| EXERCISE OBJECTIVE |
Output all of the data below exactly as given.

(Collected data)
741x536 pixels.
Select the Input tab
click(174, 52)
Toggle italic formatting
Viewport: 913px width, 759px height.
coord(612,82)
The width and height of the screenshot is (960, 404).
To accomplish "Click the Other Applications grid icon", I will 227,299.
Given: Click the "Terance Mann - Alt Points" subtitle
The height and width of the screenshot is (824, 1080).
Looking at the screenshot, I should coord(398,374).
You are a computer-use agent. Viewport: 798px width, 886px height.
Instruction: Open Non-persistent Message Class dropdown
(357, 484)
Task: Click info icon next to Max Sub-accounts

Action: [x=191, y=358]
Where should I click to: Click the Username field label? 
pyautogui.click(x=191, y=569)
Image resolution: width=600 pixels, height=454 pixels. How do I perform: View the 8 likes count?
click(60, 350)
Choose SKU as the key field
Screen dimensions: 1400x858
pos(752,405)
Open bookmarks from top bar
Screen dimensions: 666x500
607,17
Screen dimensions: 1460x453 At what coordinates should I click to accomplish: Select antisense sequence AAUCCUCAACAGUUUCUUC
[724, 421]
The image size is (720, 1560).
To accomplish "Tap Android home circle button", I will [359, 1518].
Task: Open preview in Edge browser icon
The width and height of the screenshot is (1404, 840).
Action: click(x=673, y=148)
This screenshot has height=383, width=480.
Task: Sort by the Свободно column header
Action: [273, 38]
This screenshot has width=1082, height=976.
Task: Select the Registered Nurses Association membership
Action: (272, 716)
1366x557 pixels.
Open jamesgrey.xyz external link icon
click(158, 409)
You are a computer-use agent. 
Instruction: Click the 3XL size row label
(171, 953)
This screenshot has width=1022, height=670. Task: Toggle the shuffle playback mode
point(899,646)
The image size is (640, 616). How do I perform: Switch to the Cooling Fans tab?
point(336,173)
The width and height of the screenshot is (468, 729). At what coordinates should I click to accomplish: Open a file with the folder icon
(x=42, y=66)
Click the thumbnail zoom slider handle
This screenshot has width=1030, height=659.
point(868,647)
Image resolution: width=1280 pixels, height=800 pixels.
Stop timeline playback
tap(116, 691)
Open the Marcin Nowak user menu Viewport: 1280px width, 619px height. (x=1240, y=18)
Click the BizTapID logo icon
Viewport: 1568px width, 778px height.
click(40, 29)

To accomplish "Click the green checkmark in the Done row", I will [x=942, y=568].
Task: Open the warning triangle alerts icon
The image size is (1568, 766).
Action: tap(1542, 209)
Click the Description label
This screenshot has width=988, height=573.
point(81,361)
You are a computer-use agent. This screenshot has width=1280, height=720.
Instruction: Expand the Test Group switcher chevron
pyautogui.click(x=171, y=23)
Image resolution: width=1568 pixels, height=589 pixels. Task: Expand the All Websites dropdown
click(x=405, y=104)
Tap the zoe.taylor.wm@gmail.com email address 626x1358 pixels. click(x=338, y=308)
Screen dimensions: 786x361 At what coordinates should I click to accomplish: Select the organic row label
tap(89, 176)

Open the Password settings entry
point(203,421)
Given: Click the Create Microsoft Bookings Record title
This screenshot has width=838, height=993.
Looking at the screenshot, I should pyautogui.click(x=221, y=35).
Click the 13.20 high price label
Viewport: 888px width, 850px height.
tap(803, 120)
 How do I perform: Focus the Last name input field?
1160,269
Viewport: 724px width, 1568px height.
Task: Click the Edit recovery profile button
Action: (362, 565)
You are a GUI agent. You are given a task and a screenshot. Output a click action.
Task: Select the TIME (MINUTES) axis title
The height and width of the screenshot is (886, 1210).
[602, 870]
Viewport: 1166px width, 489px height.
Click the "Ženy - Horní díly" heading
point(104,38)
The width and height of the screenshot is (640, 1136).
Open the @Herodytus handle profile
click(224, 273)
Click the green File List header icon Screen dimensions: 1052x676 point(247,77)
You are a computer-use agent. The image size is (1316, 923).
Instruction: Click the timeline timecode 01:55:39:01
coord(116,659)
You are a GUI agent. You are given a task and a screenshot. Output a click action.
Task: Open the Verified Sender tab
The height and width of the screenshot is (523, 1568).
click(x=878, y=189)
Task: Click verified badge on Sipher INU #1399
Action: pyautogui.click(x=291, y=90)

| TASK RESPONSE |
741x536 pixels.
Select the Input tab
click(174, 52)
Toggle italic formatting
Viewport: 913px width, 759px height.
coord(612,82)
The width and height of the screenshot is (960, 404).
To accomplish "Click the Other Applications grid icon", I will 227,299.
Given: Click the "Terance Mann - Alt Points" subtitle
The height and width of the screenshot is (824, 1080).
Looking at the screenshot, I should coord(398,374).
You are a computer-use agent. Viewport: 798px width, 886px height.
Instruction: Open Non-persistent Message Class dropdown
(357, 484)
Task: Click info icon next to Max Sub-accounts

Action: [x=191, y=358]
Where should I click to: Click the Username field label? 
pyautogui.click(x=191, y=569)
Image resolution: width=600 pixels, height=454 pixels. How do I perform: View the 8 likes count?
click(60, 350)
Choose SKU as the key field
Screen dimensions: 1400x858
pos(752,405)
Open bookmarks from top bar
Screen dimensions: 666x500
607,17
Screen dimensions: 1460x453 At what coordinates should I click to accomplish: Select antisense sequence AAUCCUCAACAGUUUCUUC
[724, 421]
The image size is (720, 1560).
To accomplish "Tap Android home circle button", I will [359, 1518].
Task: Open preview in Edge browser icon
The width and height of the screenshot is (1404, 840).
Action: click(x=673, y=148)
This screenshot has height=383, width=480.
Task: Sort by the Свободно column header
Action: [273, 38]
This screenshot has width=1082, height=976.
Task: Select the Registered Nurses Association membership
Action: (272, 716)
1366x557 pixels.
Open jamesgrey.xyz external link icon
click(158, 409)
You are a computer-use agent. 
Instruction: Click the 3XL size row label
(171, 953)
This screenshot has width=1022, height=670. Task: Toggle the shuffle playback mode
point(899,646)
The image size is (640, 616). How do I perform: Switch to the Cooling Fans tab?
point(336,173)
The width and height of the screenshot is (468, 729). At what coordinates should I click to accomplish: Open a file with the folder icon
(x=42, y=66)
Click the thumbnail zoom slider handle
This screenshot has width=1030, height=659.
point(868,647)
Image resolution: width=1280 pixels, height=800 pixels.
Stop timeline playback
tap(116, 691)
Open the Marcin Nowak user menu Viewport: 1280px width, 619px height. (x=1240, y=18)
Click the BizTapID logo icon
Viewport: 1568px width, 778px height.
click(40, 29)

To accomplish "Click the green checkmark in the Done row", I will [x=942, y=568].
Task: Open the warning triangle alerts icon
The image size is (1568, 766).
Action: tap(1542, 209)
Click the Description label
This screenshot has width=988, height=573.
point(81,361)
You are a computer-use agent. This screenshot has width=1280, height=720.
Instruction: Expand the Test Group switcher chevron
pyautogui.click(x=171, y=23)
Image resolution: width=1568 pixels, height=589 pixels. Task: Expand the All Websites dropdown
click(x=405, y=104)
Tap the zoe.taylor.wm@gmail.com email address 626x1358 pixels. click(x=338, y=308)
Screen dimensions: 786x361 At what coordinates should I click to accomplish: Select the organic row label
tap(89, 176)

Open the Password settings entry
point(203,421)
Given: Click the Create Microsoft Bookings Record title
This screenshot has width=838, height=993.
Looking at the screenshot, I should pyautogui.click(x=221, y=35).
Click the 13.20 high price label
Viewport: 888px width, 850px height.
tap(803, 120)
 How do I perform: Focus the Last name input field?
1160,269
Viewport: 724px width, 1568px height.
Task: Click the Edit recovery profile button
Action: (362, 565)
You are a GUI agent. You are given a task and a screenshot. Output a click action.
Task: Select the TIME (MINUTES) axis title
The height and width of the screenshot is (886, 1210).
[602, 870]
Viewport: 1166px width, 489px height.
Click the "Ženy - Horní díly" heading
point(104,38)
The width and height of the screenshot is (640, 1136).
Open the @Herodytus handle profile
click(224, 273)
Click the green File List header icon Screen dimensions: 1052x676 point(247,77)
You are a computer-use agent. The image size is (1316, 923).
Instruction: Click the timeline timecode 01:55:39:01
coord(116,659)
You are a GUI agent. You are given a task and a screenshot. Output a click action.
Task: Open the Verified Sender tab
The height and width of the screenshot is (523, 1568).
click(x=878, y=189)
Task: Click verified badge on Sipher INU #1399
Action: pyautogui.click(x=291, y=90)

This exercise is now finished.